14.
Ustādz Abū Sa‘ad mengatakan bahwa jika bermimpi berangkat haji pada musimnya, dia akan berangkat haji walaupun sedang darurat, akan sembuh jika dia sakit, akan dapat membayar utang jika dia berutang, akan merasa aman jika merasa takut, akan memperoleh kemudahan jika sedang mengalami kesulitan, akan selamat jika berada dalam perjalanan, akan meraih untung jika dia pedagang, akan kembali berkuasa jika dia dilengserkan, akan kembali berkuasa jika dia tersesat, dan akan meraih jalan keluar jika dia dirundung malang.
Jika mimpi berhaji tetapi waktunya keburu habis, akan dilengserkan jika dia penguasa, akan merugi jika dia pedagang, akan dirampok jika dia tengah melakukan perjalanan jauh, dan akan sakit jika dia sehat.
Jika mimpi berhaji atau ‘umrah, panjanglah usianya dan bereslah persoalannya. Jika mimpi berthawaf di Baitullāh, ada sekelompok masyarakat yang mempercayakan perkara mulia kepadanya. Jika bermimpi mengelilingi Makkah, dia akan menggauli perempuan yang menjadi mahramnya. Jika bermimpi membaca talbiah di tanah haram, dia akan berhasil mengalahkan musuh dan aman dari rasa takut yang menguasai dirinya. Jika dia membaca talbiahnya itu di luar tanah haram, dia akan dikalahkan dan diintimidasi oleh suatu kaum.
Jika bermimpi seolah-olah ibadah haji telah diwajibkan atas dirinya, tetapi dia tidak melakukannya, hal itu menunjukkan pengkhianatan amanah yang diserahkan kepadanya bahwa dia tidak bersyukur atas aneka ni‘mat Allah s.w.t.
Jika bermimpi seolah-olah berada di hari ‘Arafah, dia akan bersilaturahim kepada kerabatnya dan berdamai dengan orang yang menentangnya. Jika dia memiliki kerabat yang telah lama pergi, dia akan kembali secepatnya sebab Allah s.w.t. mempersatukan Ādam a.s. dan Siti Ḥawwā’ di ‘Arafah pada hari itu.
Jika bermimpi shalat di Ka‘bah, dia akan meraih kebaikan dan kemuliaan dari penguasa atau pemimpin. Jika bermimpi mengambil sesuatu dari Ka‘bah, dia akan meraih suatu unsur dari kekhalifahan.

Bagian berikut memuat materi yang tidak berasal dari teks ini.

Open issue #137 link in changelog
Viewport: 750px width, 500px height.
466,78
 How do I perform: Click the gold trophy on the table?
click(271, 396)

Mimpi Ka‘bah dita’wīlkan dengan khalifah, wazir, atau amir. Runtuhnya dinding Ka‘bah menunjukkan kematian khalifah. Mimpi melihat Ka‘bah menunjukkan berita gembira yang akan diraih, yang pernah ditawarkan kepadanya, atau menunjukkan pelaksanaan nadzar karena terlepas keburukan yang hampir menimpanya. Jika bermimpi seolah-olah Ka‘bah menjadi rumahnya, dia akan senantiasa memiliki pelayan, kekuasaan, ketinggian, dan popularitas di masyarakat. Jika bermimpi melihat Ka‘bah dalam keadaan hina, mimpi demikian tidak mengandung kebaikan. Jika bermimpi seolah-olah Ka‘bah menjadi rumahnya, pemimpin akan menerima dan menghormatinya jika dia memenuhinya.
Jika bermimpi memasuki Ka‘bah, in syā’ Allāh dia benar-benar akan memasukinya. Namun, pena’wīl yang lain mena’wīlkannya bahwa dia akan bertamu kepada khalifah.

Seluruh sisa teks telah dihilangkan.